Dhaka, Nov 19 —Manipur's government has secretly struck an investment deal with a number of state-run organisations for setting up the controversial hydroelectric power plant and Tipaimukh dam on India's Borak River.
BBC said in a report that the agreement was signed on Oct 22 between the State Government of Manipur and hydro developers Satluj Jal Vidyut Nigam Ltd and NHPC (formerly known as the National Hydroelectric Power Corporation Limited) at New Delhi under major wraps.
The deal would see the setting up of a joint company, which will be responsible for the construction of the dam and the power plant, the report said.

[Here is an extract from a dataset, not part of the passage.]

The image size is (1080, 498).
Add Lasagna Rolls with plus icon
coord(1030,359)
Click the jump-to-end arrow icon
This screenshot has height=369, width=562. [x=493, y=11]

The proposed project has sparked debates in Bangladesh after India took initiative to build the dam. Experts and rights activists have said Bangladesh would be adversely affected if the dam is built upstream. Even in the State of Manipur, rights groups have been campaigning against the scheme for years and demanded the government scrap the plan.
In Bangladesh, various political parties and environmentalists have taken firm stand against the plan, and a parliamentary team briefly went to Manipur in 2009 to have an idea about plant site. But the helicopter carrying the team had failed to land at Tipaimukh due to bad weather.

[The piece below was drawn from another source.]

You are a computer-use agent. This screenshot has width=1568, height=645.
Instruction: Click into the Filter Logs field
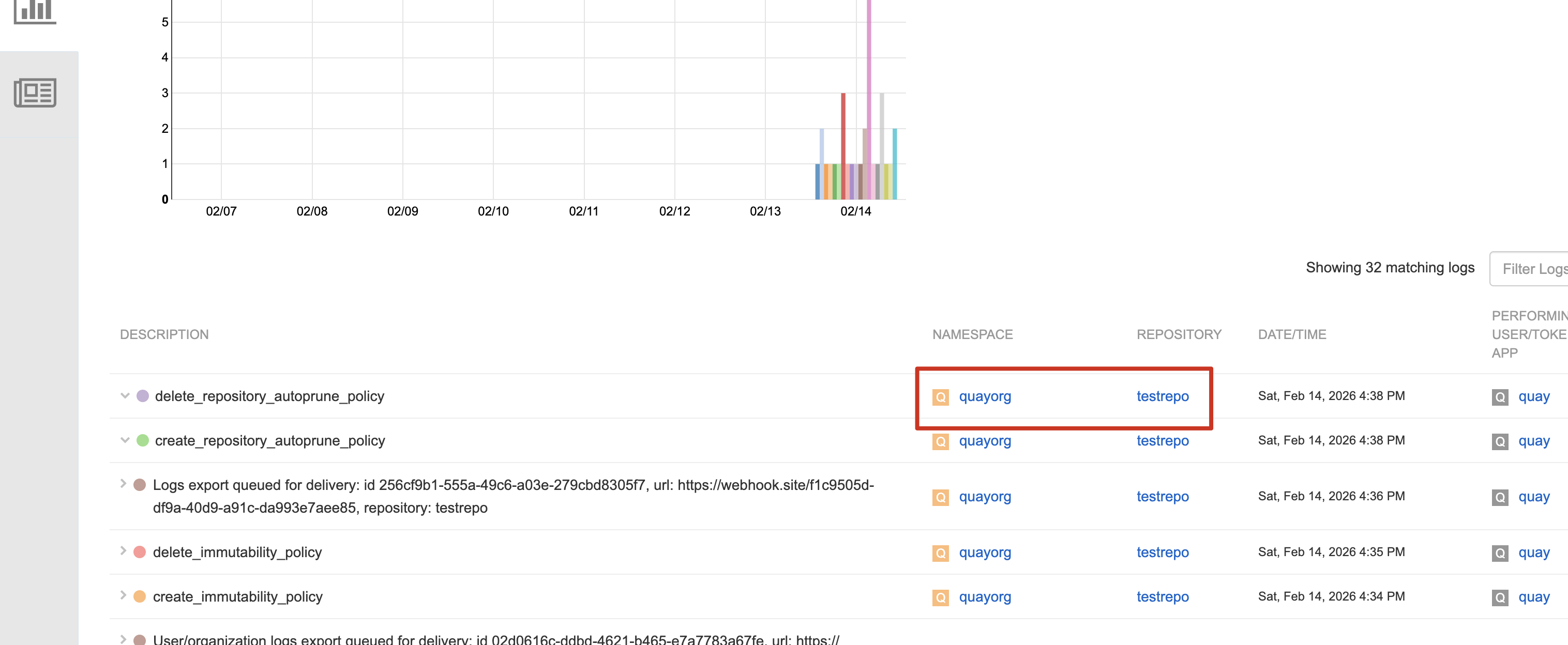click(x=1531, y=268)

The raging debate and concerns by the citizens' groups and media have led Indian prime minister Manmohan Singh to assure in a joint declaration that India shall not take any steps, regarding Tipaimukh, that might adversely affect neighbouring Bangladesh, during Bangladeshi prime minister Sheikh Hasina's visit to India in 2009.

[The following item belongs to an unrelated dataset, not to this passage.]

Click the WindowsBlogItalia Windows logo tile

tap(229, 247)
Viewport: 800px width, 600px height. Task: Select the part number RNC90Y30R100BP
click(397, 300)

hydroworld.com, a website catering to the hydroelectricity industry, said that the deal had been signed and that the agreement states that NHPC will own 69 percent of the company, SJVN will own 26 percent and the Manipur government will own five percent.
BBC quoted Manipur government's irrigation and flood control minister N Biren Singh as saying, "The government's policy is very clear, the Tipaimukh project shall be implemented. It will be funded with aid from the central government, specially the Ministry of Development of Northeastern Region (DoNER)."
Biren also told BBC that the state government is also contacting the Indian prime minister Mahmohan Singh to make him declare the project as 'a national project' of India.